Stored records:
****
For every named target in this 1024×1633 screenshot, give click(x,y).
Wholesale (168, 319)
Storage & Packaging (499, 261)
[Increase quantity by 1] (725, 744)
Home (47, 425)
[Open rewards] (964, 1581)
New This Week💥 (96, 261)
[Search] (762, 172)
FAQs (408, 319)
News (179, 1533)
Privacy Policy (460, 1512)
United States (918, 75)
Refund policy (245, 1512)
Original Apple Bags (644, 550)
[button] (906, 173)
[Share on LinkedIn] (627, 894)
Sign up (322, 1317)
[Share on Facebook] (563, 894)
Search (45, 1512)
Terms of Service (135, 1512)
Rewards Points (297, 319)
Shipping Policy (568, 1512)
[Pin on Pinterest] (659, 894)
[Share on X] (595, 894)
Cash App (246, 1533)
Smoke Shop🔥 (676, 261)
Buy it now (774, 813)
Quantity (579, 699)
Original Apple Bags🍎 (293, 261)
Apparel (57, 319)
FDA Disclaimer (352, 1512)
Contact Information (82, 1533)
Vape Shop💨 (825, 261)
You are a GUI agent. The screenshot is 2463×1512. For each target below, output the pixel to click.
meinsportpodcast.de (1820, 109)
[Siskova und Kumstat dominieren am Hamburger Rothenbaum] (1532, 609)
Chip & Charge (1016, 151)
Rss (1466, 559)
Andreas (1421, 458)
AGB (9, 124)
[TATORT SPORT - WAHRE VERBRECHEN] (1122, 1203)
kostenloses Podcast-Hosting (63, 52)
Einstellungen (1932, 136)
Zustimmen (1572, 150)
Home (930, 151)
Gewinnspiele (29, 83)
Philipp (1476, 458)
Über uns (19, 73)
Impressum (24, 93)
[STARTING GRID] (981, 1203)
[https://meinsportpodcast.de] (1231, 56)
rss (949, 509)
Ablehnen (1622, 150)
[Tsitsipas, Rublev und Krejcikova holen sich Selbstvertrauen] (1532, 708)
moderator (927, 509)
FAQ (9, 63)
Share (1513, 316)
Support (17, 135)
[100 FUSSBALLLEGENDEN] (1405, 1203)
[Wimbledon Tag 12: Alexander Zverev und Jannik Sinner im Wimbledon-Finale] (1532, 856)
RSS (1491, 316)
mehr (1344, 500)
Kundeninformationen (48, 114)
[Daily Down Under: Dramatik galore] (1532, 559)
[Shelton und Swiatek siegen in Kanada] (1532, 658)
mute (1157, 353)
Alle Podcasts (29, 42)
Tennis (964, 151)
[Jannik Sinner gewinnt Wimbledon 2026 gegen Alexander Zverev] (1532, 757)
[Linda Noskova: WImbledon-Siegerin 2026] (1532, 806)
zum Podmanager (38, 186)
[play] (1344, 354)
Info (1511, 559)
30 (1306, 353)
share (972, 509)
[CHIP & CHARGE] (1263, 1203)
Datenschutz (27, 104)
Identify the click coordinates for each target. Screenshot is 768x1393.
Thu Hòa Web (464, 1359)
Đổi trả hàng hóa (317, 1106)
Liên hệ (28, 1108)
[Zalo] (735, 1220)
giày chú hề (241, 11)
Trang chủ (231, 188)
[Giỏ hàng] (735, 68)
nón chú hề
****
Starting with the first entry and ending with the last, give all of them again unchanged.

For every named target in this 1024×1633 screenshot, give click(x,y).
Wholesale (168, 319)
Storage & Packaging (499, 261)
[Increase quantity by 1] (725, 744)
Home (47, 425)
[Open rewards] (964, 1581)
New This Week💥 (96, 261)
[Search] (762, 172)
FAQs (408, 319)
News (179, 1533)
Privacy Policy (460, 1512)
United States (918, 75)
Refund policy (245, 1512)
Original Apple Bags (644, 550)
[button] (906, 173)
[Share on LinkedIn] (627, 894)
Sign up (322, 1317)
[Share on Facebook] (563, 894)
Search (45, 1512)
Terms of Service (135, 1512)
Rewards Points (297, 319)
Shipping Policy (568, 1512)
[Pin on Pinterest] (659, 894)
[Share on X] (595, 894)
Cash App (246, 1533)
Smoke Shop🔥 (676, 261)
Buy it now (774, 813)
Quantity (579, 699)
Original Apple Bags🍎 (293, 261)
Apparel (57, 319)
FDA Disclaimer (352, 1512)
Contact Information (82, 1533)
Vape Shop💨 (825, 261)
You are a GUI agent. The screenshot is 2463×1512. For each target below, output the pixel to click.
meinsportpodcast.de (1820, 109)
[Siskova und Kumstat dominieren am Hamburger Rothenbaum] (1532, 609)
Chip & Charge (1016, 151)
Rss (1466, 559)
Andreas (1421, 458)
AGB (9, 124)
[TATORT SPORT - WAHRE VERBRECHEN] (1122, 1203)
kostenloses Podcast-Hosting (63, 52)
Einstellungen (1932, 136)
Zustimmen (1572, 150)
Home (930, 151)
Gewinnspiele (29, 83)
Philipp (1476, 458)
Über uns (19, 73)
Impressum (24, 93)
[STARTING GRID] (981, 1203)
[https://meinsportpodcast.de] (1231, 56)
rss (949, 509)
Ablehnen (1622, 150)
[Tsitsipas, Rublev und Krejcikova holen sich Selbstvertrauen] (1532, 708)
moderator (927, 509)
FAQ (9, 63)
Share (1513, 316)
Support (17, 135)
[100 FUSSBALLLEGENDEN] (1405, 1203)
[Wimbledon Tag 12: Alexander Zverev und Jannik Sinner im Wimbledon-Finale] (1532, 856)
RSS (1491, 316)
mehr (1344, 500)
Kundeninformationen (48, 114)
[Daily Down Under: Dramatik galore] (1532, 559)
[Shelton und Swiatek siegen in Kanada] (1532, 658)
mute (1157, 353)
Alle Podcasts (29, 42)
Tennis (964, 151)
[Jannik Sinner gewinnt Wimbledon 2026 gegen Alexander Zverev] (1532, 757)
[Linda Noskova: WImbledon-Siegerin 2026] (1532, 806)
zum Podmanager (38, 186)
[play] (1344, 354)
Info (1511, 559)
30 (1306, 353)
share (972, 509)
[CHIP & CHARGE] (1263, 1203)
Datenschutz (27, 104)
Identify the click coordinates for each target. Screenshot is 768x1393.
Thu Hòa Web (464, 1359)
Đổi trả hàng hóa (317, 1106)
Liên hệ (28, 1108)
[Zalo] (735, 1220)
giày chú hề (241, 11)
Trang chủ (231, 188)
[Giỏ hàng] (735, 68)
nón chú hề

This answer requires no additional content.